*Short task 1*.
Answer these questions from the text on women and MBAs, each on its own line:
(a) What share of MBA students are women?
(b) In which city was the career workshop held?
(c) According to the first outmoded stereotype listed, whose exclusive role and responsibility is childcare?
*Short task 2*.
Copy word for word the part of the text on women and MBAs that opens with the words "Only one-third of" and closes with "will feel guilty.".
*Short task 3*.
Write what follows in the text on women and MBAs, picking up after its final sentence.
** start Text segment **
Only one-third of MBA students are women. Surely the poll and business schools should be trying to establish how to attract high calibre women without imposing the ” Mummy penalty”, rather than going into the family planning advisory business which serves to re-enforce out dated thinking. As one MBA candidate in a career workshop in Paris told me last week, as a married man with children he felt he was perceived as offering employers stability, echoing Curt Rice’s fatherhood bonus theory.
This is perpetuating any number of outmoded stereotypes:
- That childcare is the exclusive role and responsibility of the mother.
- MBAs are for men
- Women who are both mothers and professionals will “inevitably” do both roles poorly.
- Women who focus on the achievement of their own goals will feel guilty.
** end Text segment **
** start Collected material **
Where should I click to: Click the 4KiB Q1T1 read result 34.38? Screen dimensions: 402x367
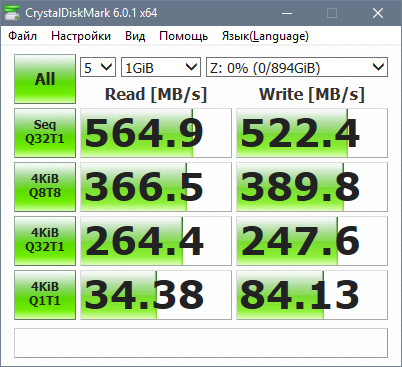[156, 295]
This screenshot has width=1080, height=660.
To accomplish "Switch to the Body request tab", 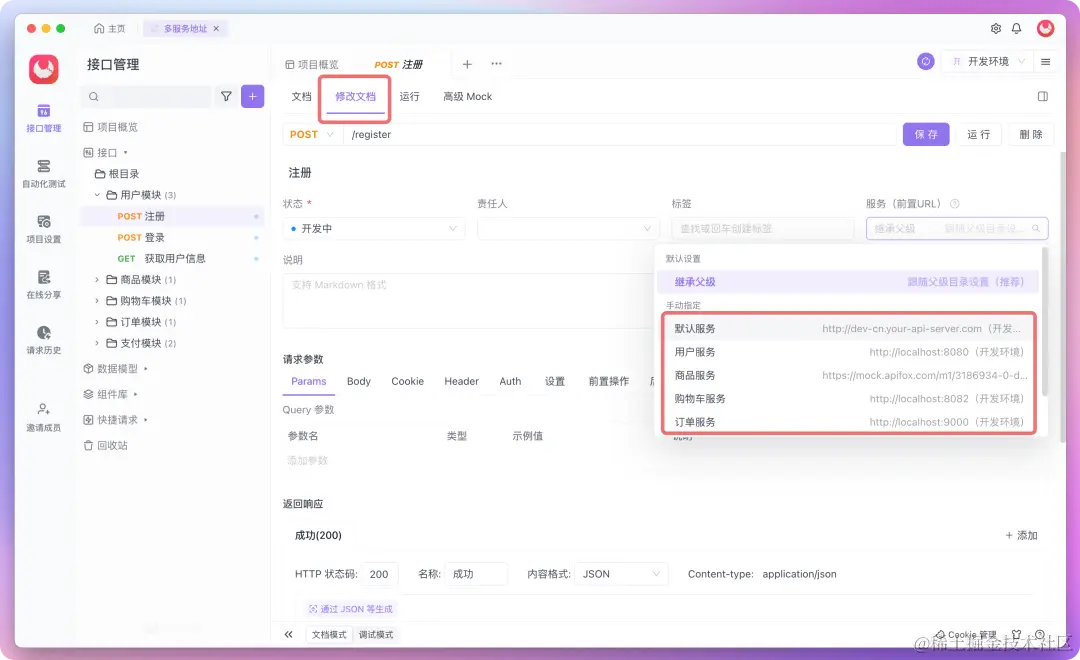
** end Collected material **
*Final result 1*.
(a) One-third
(b) Paris
(c) The mother's

*Final result 2*.
Only one-third of MBA students are women. Surely the poll and business schools should be trying to establish how to attract high calibre women without imposing the ” Mummy penalty”, rather than going into the family planning advisory business which serves to re-enforce out dated thinking. As one MBA candidate in a career workshop in Paris told me last week, as a married man with children he felt he was perceived as offering employers stability, echoing Curt Rice’s fatherhood bonus theory.
This is perpetuating any number of outmoded stereotypes:
- That childcare is the exclusive role and responsibility of the mother.
- MBAs are for men
- Women who are both mothers and professionals will “inevitably” do both roles poorly.
- Women who focus on the achievement of their own goals will feel guilty.

*Final result 3*.
Here is the story of one woman, Lynn Barbour who broke the curve. I suggest that J.L.H.D of The Economist, Atlanta interview her as well, to show how it can all be achieved successfully. Lynn says “While formal strategies of employers and business schools need to be strengthened to increase the percentage of women in MBAs, I believe most of the change required starts with individuals” There must be a multitude of other women who have done the same and would not be OK with their partner coming home when the kids are in bed!
There are many reasons why women don’t make it to the top, but I suspect fitting in a nappy/diaper change around an MBA assignment will not be one of them. Gender stereotypes reenforced by an influential, global press publication are far more likely to strengthen any barriers, than make dents in them.
Perhaps what we need is a female editor for the Economist.
What do you think?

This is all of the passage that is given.